「勉強ができない」を1人でも減らしたい~子どものしんどさの根本に寄り添う学習支援を目指した『ひまわりの森』
学校の勉強がしんどい子どもたちの手助けをしたい!でも学校の中ではできないことが分かった時、それなら私がしようと決めて自宅で無償の塾を開いた元小学校教師、山本先生。

2人が出会えたから、「ひまわりの森」ができた
― お2人が出会ったきっかけを教えて下さい。
岡見: 昨年2024年6月ごろ、当時子どもが通う学校のPTA会長だった私に「手伝ってほしい案件がある」と声かけられました。なんだろうと思いながら行ったところには、山本先生と他にも5,6人がいたんですね。話を聞くと、学校に行くのがしんどい子どもたちに対して「サポートする人に来てほしい」と思っている人と「お手伝いをしたい」と思っている人と両方が来ていた集まりだったことがわかりました。この時が山本先生との初対面なんです。
― 岡見さんはなぜ一緒にしようと思ったのですか?
岡見: そのとき山本先生は、自宅を開放して「勉強がしんどい子のための塾」を10年以上無償でしてきたことを、一生懸命に話されていました。最初は「勉強ができない子のための塾」として始めたものの、一人ひとりの「勉強ができない」の背景は異なっていることに気づき、一人ひとりの違いに寄り添ったサポートをしてきた。でも、もう歳もいってきて、疲れてきたのでやめようと思っていることも聞いて。
そんな一生懸命に話されている先生の姿に、私は心を掴まれました。この塾を必要としている子どもは必ずいると思ったので、一緒に活動しようと思いました。
― そのときのことを、山本さんはどう覚えていますか?
山本: その会に私も呼ばれてよくわからずに参加したのですが、そのとき塾は本当はやめるって決めていたんです。でも、こんな若い方が一緒にやってくれるなら、また頑張ろうって思いました。
学校の勉強がしんどくなるのは、なぜ?
―山本先生はそれまでどのような塾をされていましたか?
山本: 以前、小学校で教師をしていたのですが、勉強ができない子どもをたくさん見てきました。一人ひとり手助けしたいけれど、「学校」という枠の中ではできないんです。それなら自分でやろう!と思いたったんですね。まもなく学校を辞めて、自宅を使い無償で勉強を教え始めました。

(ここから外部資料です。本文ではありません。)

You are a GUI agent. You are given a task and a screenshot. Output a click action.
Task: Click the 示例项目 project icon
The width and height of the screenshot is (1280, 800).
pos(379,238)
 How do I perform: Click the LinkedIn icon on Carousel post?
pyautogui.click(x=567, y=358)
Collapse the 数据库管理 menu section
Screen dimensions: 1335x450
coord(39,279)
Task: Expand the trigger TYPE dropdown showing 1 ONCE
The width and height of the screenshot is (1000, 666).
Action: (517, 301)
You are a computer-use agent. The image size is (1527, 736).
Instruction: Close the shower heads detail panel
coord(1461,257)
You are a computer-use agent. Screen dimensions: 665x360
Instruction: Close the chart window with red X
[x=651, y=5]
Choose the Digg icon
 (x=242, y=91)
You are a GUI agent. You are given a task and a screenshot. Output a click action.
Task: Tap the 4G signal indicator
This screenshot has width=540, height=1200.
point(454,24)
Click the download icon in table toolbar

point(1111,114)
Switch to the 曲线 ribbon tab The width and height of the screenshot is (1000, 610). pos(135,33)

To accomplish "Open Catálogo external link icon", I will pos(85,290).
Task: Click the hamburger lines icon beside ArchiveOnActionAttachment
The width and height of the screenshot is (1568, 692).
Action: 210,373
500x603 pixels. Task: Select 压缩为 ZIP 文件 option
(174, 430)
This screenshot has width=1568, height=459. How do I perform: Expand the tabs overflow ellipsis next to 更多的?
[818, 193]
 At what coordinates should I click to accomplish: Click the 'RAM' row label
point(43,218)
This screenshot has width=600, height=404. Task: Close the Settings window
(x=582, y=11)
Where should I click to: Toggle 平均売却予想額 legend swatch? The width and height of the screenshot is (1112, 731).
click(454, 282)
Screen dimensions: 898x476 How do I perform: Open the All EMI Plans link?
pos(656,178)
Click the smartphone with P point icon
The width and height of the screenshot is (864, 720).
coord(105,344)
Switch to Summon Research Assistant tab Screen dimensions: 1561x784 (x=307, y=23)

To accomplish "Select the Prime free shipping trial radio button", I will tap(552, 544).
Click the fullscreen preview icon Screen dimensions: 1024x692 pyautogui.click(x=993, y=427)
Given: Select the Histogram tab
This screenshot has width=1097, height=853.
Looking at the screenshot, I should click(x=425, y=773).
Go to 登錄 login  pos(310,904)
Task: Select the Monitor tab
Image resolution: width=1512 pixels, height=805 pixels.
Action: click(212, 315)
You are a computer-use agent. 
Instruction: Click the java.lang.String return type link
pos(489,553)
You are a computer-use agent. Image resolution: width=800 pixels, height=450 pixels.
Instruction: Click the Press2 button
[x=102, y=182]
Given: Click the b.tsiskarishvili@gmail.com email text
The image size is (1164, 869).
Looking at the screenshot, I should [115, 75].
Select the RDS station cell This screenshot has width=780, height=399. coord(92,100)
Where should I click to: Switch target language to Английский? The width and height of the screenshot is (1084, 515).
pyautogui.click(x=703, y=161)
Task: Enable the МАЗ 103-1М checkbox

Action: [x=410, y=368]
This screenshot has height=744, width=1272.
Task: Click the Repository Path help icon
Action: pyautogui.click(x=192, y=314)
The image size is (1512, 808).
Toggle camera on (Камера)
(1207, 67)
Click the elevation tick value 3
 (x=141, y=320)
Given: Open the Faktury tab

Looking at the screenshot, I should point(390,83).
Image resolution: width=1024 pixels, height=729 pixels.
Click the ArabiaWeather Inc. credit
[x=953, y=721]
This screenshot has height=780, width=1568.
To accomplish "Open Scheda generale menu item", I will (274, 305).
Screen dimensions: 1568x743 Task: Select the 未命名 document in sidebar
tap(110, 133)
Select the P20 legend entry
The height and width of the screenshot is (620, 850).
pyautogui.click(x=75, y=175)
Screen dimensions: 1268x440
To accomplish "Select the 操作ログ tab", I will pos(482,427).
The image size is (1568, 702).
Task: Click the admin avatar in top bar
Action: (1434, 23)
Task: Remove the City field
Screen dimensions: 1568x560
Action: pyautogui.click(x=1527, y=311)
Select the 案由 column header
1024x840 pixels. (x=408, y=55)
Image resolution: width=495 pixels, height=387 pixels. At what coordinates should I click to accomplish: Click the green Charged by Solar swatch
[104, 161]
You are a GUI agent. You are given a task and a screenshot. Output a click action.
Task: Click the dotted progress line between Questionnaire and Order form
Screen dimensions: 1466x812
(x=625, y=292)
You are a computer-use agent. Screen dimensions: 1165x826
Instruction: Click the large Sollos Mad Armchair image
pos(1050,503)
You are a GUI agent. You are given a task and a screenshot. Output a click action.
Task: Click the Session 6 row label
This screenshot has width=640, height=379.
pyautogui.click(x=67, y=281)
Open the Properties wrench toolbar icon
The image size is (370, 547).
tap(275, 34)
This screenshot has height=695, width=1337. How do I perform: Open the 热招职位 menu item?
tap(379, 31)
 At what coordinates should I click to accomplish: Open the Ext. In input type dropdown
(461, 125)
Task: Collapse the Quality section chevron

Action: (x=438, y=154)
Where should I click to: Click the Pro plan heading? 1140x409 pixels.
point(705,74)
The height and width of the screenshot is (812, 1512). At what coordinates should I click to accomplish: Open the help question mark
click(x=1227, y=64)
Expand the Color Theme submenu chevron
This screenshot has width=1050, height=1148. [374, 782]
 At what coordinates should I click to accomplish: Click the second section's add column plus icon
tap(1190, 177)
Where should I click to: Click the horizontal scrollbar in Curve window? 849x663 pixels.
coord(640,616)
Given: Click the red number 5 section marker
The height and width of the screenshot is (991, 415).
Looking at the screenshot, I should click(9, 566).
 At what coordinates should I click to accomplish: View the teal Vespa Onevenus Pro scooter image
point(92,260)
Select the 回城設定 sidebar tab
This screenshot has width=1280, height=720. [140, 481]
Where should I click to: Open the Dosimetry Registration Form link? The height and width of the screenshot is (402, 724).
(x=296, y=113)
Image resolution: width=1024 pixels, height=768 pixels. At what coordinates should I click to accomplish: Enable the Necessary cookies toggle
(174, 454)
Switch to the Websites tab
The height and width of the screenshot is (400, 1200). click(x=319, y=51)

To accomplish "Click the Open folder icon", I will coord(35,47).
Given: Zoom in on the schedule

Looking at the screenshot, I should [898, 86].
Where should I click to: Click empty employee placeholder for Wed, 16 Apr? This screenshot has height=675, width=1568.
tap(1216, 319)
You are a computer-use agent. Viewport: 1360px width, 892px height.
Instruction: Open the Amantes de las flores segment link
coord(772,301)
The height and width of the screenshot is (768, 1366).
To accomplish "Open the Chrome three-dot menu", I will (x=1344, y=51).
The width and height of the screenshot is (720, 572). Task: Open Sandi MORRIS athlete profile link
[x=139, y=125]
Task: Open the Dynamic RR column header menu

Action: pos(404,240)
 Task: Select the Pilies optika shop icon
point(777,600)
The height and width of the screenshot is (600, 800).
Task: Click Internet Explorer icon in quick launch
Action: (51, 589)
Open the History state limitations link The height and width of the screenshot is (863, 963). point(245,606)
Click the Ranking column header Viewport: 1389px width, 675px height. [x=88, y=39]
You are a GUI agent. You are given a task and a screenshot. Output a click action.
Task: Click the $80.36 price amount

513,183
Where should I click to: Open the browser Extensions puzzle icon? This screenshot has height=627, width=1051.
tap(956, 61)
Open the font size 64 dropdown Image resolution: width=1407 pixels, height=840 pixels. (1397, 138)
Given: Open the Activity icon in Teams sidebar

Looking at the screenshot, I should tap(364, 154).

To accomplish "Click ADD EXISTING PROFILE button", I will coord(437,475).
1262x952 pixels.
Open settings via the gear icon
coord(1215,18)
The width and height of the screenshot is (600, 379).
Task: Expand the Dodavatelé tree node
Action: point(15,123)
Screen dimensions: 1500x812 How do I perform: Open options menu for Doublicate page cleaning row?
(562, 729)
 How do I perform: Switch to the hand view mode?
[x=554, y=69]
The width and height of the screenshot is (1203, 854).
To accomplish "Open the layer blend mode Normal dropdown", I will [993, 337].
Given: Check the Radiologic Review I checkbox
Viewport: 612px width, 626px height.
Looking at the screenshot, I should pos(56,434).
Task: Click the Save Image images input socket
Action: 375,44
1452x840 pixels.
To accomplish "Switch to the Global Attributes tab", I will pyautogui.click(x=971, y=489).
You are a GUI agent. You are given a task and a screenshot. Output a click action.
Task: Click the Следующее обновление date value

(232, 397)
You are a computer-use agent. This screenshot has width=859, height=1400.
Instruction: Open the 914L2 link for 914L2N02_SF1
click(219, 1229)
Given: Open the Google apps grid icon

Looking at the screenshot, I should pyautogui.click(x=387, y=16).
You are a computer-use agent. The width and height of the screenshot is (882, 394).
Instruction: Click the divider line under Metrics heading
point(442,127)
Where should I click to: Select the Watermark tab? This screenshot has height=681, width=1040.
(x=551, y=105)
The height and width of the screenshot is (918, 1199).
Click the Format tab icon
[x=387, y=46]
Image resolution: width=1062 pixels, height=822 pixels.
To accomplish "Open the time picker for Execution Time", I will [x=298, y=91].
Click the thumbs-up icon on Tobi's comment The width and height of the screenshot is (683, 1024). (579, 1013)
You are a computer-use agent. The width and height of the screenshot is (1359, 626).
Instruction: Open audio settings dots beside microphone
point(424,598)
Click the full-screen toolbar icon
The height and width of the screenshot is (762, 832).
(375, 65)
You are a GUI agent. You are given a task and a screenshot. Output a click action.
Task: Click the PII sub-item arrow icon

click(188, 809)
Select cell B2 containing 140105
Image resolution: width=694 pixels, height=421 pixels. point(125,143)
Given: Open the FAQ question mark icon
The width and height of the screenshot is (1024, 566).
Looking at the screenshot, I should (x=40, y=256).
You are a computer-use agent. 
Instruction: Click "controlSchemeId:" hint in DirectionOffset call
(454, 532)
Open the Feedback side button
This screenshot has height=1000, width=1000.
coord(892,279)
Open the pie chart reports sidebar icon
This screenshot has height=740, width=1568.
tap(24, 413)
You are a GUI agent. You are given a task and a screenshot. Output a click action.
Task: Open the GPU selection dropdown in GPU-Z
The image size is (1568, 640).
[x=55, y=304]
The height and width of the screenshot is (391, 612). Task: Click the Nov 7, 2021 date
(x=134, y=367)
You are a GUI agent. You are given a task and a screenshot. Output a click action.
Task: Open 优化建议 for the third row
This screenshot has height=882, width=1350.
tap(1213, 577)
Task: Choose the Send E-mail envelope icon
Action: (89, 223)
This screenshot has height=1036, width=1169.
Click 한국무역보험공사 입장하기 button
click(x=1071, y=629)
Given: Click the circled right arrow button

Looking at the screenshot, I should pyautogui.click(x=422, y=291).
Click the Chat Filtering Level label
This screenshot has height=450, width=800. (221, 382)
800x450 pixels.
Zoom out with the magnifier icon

子どもたちの中には、手が器用に使えない子や発達障害的な要素をもっている子もいたので、それぞれの子を何度でも繰り返し教えたり、ゆっくりと時間を使ったりして、教えていきました。塾を始めた頃はわからなかったけれど、勉強がしんどい根本は「勉強すること」そのものじゃなくて、その子ができること・できないことに寄り添った個別のサポートがなかったから、「勉強」にしんどさが出ていたことに気づきました。
― 「勉強ができない」は結果であって、その根っこは一人ひとり違うのですね
山本:発達障害に対する認識のない親もいて、病院での診察を受けた方がいいのではないかと薦めたこともあります。子どもの特性について受け入れない親もいて喧嘩になったこともありましたが、受診してよかったと言ってくれる親子もいました。塾でできることは限られているので、その子の通う学校との連携も必要と思い、その子についての申し入れしたいと学校に連絡したこともありましたが、断られることがほとんどでした。申し入れができたときでも、この子は身体的にできないので他の方法が良いのではないかと説明しても、理解してもらえず…、がっかりしたと同時に、学校現場の事情を知っている立場として、仕方ないと思いましたね。
塾にはおかげさまで口コミもあってかずっと誰かが来ていて、10年くらい一人で続けることができました。でも、今来ている2,3人が卒業したら、疲れたのでもうやめようかなと思っていたんです。

イベントは子どもたちが「個性」を伝えてくれるチャンス
―「ひまわりの森」はいつから始められましたか?
岡見:私たちが出会った6月以降、準備を進めて2024年11月から始めました。なので、まだ1年ちょっとです。週3回の放課後に子どもの居場所づくりを、毎週金曜日はお昼過ぎから夕方まで学校にいけない子どもさんの居場所とその親の相談場所を開いています。学生ボランティアも参加していて、一緒に学習支援やイベント準備、親の会の開催などをしています。
地域で行われているマルシェなど、休日の様々なイベントなどにも子どもたちと一緒に参加して、「ひまわりの森」という名前を覚えてもらおうと思ってがんばっています。楽しいですよ。

やってよかったと思ったことはありますか?
山本:一人でしていた時に、小3の女の子が来て、しんどかった勉強を一つひとつ丁寧にゆっくり積み上げていきました。今や高校1年生になり、将来は学校の先生になりたいと言ってくれたんです。今でも手伝いに来てくれることが嬉しい。

―これからいっそう力を入れていきたいことを教えて下さい
山本:子どもがしんどいということは、その親もしんどいと思うので、そういう親にお会いしていきたい。力になりたいです。親が明るくいられることがその子にとっても大切だと思うから。
また、子どもがなぜしんどいのか、その根本に対しての親や学校の先生の理解と知識がないことも問題だと思うので、それが周知されていくことも大切だと思います。数学や国語だけでは測れないその子の強みを見つけて、活かしてあげることが、その子の成長につながるんですよね。病院は嫌かもしれないけれど、しっかりと何がその子にそうさせているのか、調べることも時には必要で大事なことだと思います。
岡見:今、フラワータウンだけで活動していますが、ウッディタウンでもできるようになればいいなと思っています。学校の勉強がしんどい子が多くなっていると感じているので、そういう子どもやその親に寄り添うお手伝いができればと思います。
その中でも、特に親に対する支援が必要だと思っていて、まず親がその子への理解を深めることや、関わり方を知ることが大切ではないか。子どもだけの問題ではないということです。将来的には、お医者さんやカウンセラーも交えて支援ができる環境があるといいな、と思っています。
-ぜひ力を貸してほしいという取り組みはありますか?
岡見: 学習支援には私たち以外にも大学生ボランティアが教えに来ていますが、いつも少人数で取り組んでいます。特に、イベントは、子どもたちが自分自身の特徴を発揮してくれて、個性が出てきやすいんですよね。イベントを通して学びや成長につながり、社会とつながれることを願って参加しています。そうすると、一人ひとりの様子をサポートするためにどうしても人数が必要になります。もしお手伝いなどでボランティアの学生さんが参加してくれたら嬉しいです。